(DIRECTIONS): Reproduce the stored records below verbatim, from the start of the records through the line containing "(x=84, y=36)", with both ends included and nothing else.

----- RECORDS PROVIDED

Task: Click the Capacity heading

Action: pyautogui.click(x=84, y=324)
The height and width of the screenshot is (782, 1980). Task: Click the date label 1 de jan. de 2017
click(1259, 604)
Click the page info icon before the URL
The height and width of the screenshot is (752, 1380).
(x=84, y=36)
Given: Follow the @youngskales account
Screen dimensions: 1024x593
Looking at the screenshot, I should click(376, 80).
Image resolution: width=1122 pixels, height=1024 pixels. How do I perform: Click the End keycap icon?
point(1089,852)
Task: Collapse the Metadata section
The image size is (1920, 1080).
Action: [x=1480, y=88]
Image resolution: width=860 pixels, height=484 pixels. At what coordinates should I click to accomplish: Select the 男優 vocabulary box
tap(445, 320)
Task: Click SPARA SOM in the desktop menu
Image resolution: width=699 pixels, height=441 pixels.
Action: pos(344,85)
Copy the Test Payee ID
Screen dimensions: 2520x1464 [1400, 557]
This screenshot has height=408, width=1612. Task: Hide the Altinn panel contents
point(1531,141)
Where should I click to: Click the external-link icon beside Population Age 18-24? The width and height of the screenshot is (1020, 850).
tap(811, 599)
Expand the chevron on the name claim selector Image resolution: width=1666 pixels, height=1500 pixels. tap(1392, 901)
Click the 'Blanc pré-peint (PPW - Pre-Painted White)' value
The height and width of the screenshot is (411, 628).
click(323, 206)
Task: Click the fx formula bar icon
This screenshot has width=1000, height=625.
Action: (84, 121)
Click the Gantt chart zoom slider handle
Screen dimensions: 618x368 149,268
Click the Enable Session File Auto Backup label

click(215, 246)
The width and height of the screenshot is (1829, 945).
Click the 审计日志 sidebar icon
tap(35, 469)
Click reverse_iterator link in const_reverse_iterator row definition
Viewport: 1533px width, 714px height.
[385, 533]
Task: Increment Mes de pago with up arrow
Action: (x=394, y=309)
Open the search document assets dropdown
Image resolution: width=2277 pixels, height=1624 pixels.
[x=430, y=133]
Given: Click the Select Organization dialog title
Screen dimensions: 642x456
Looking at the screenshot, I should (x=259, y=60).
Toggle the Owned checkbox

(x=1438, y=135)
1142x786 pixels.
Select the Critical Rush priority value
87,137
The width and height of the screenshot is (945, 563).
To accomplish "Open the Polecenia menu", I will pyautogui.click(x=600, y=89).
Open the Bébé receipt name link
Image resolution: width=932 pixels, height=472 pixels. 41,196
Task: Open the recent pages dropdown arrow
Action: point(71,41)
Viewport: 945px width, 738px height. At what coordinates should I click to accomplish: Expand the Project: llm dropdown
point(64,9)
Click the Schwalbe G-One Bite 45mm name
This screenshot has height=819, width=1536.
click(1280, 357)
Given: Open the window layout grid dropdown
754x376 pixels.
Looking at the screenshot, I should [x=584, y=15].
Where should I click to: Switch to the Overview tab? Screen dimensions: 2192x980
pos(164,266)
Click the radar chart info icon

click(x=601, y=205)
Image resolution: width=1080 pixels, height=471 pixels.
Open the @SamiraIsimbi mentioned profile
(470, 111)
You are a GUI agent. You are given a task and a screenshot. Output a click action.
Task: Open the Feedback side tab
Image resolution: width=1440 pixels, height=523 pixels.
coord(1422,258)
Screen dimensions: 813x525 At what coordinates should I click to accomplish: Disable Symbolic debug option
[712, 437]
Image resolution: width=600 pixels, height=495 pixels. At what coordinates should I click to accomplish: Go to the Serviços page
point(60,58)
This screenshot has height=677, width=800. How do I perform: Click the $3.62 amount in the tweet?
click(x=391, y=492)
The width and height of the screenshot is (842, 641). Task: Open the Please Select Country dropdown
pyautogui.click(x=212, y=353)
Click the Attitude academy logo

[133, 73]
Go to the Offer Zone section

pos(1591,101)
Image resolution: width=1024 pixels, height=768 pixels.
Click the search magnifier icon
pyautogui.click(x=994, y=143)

----------

(TASK SOLUTION):
Task: Click the Capacity heading

Action: pyautogui.click(x=84, y=324)
The height and width of the screenshot is (782, 1980). Task: Click the date label 1 de jan. de 2017
click(1259, 604)
Click the page info icon before the URL
The height and width of the screenshot is (752, 1380).
(x=84, y=36)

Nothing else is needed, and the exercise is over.